Car même à supposer que la droite parvienne au prix d'on ne sait quels tortillements sémantiques à sauver la façade de son unité jusqu'au soir du second tour des élections législatives, on voit mal comment les Républicains pourraient ne pas exploser en deux groupes, l'un prêt à soutenir le gouvernement d'Emmanuel Macron, l'autre s'inscrivant dans son opposition, fût-elle constructive.
Ce coup politique se révèle d'autant plus en faveur d'Emmanuel Macron qu'on ne voit pas bien le gain politique que les Républicains pourraient retirer de l'arrivée d'Edouard Philippe à Matignon, dans la mesure encore une fois où rien ne semble avoir été négocié sur le terrain des concessions politiques. Cette nomination va à l'encontre de la position difficilement arrêtée par le parti d'attendre les législatives avant de se prononcer sur l'attitude à adopter face au nouveau président. Et elle prive LR du coup qui aurait pu être joué post Législatives dans l'hypothèse où la République En Marche ne parviendrait pas à réunir une majorité absolue sur son étiquette. Le ralliement d'un groupe issu des rangs des Républicains aura alors beaucoup moins de valeur puisque le Rubicon aura déjà été franchi par Edouard Philippe et par ceux des Républicains qui appellent aujourd'hui à répondre à sa main tendue.

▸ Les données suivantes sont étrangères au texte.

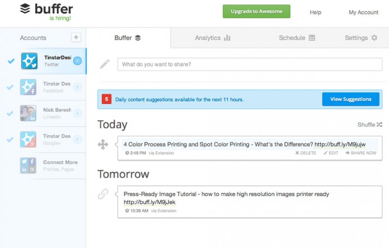Click the View Suggestions button
This screenshot has width=389, height=248.
(351, 99)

À l'instar d'Edouard Philippe, une partie de la droite a ainsi fait ce lundi un choix qui ressemble plus à l'assouvissement d'envies de carrière qu'à la construction d'un véritable renouveau.

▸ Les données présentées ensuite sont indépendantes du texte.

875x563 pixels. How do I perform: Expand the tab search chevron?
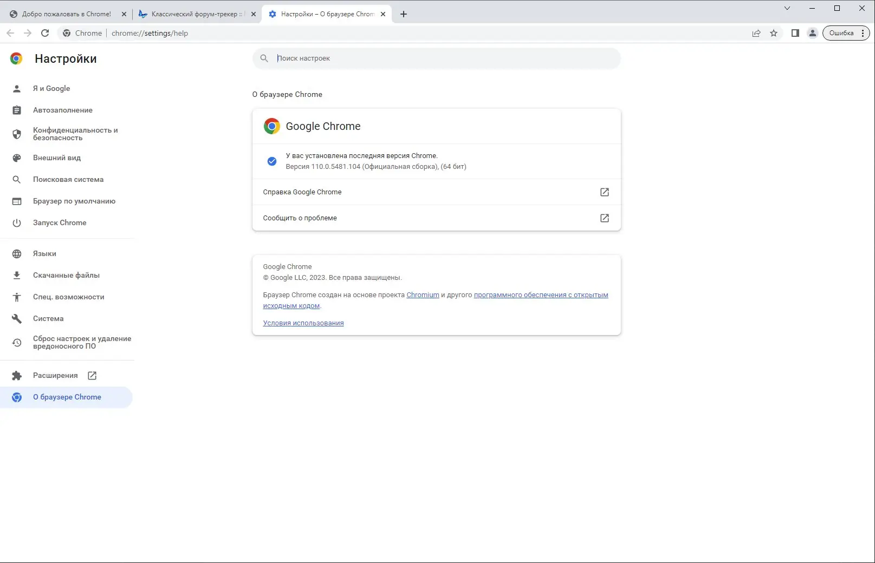[x=787, y=8]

À sa décharge, Les Républicains depuis la défaite de François Fillon à la présidentielle n'ont pas franchement prouvé leur capacité à proposer une dynamique ni un programme enthousiasmants. D'autant que dénoncer les faiblesses ou la relativité de l'adhésion des Français au projet politique d'Emmanuel Macron ne saurait certainement pas suffire à exonérer la droite de la construction d'un projet à la hauteur des exigences de renouveau de la nouvelle ère ouverte par la présidentielle 2017.
En attendant que ladite droite s'y mette, Emmanuel Macron pourra continuer à marquer des points sur la lancée de son parcours gagnant de borgne au pays des aveugles.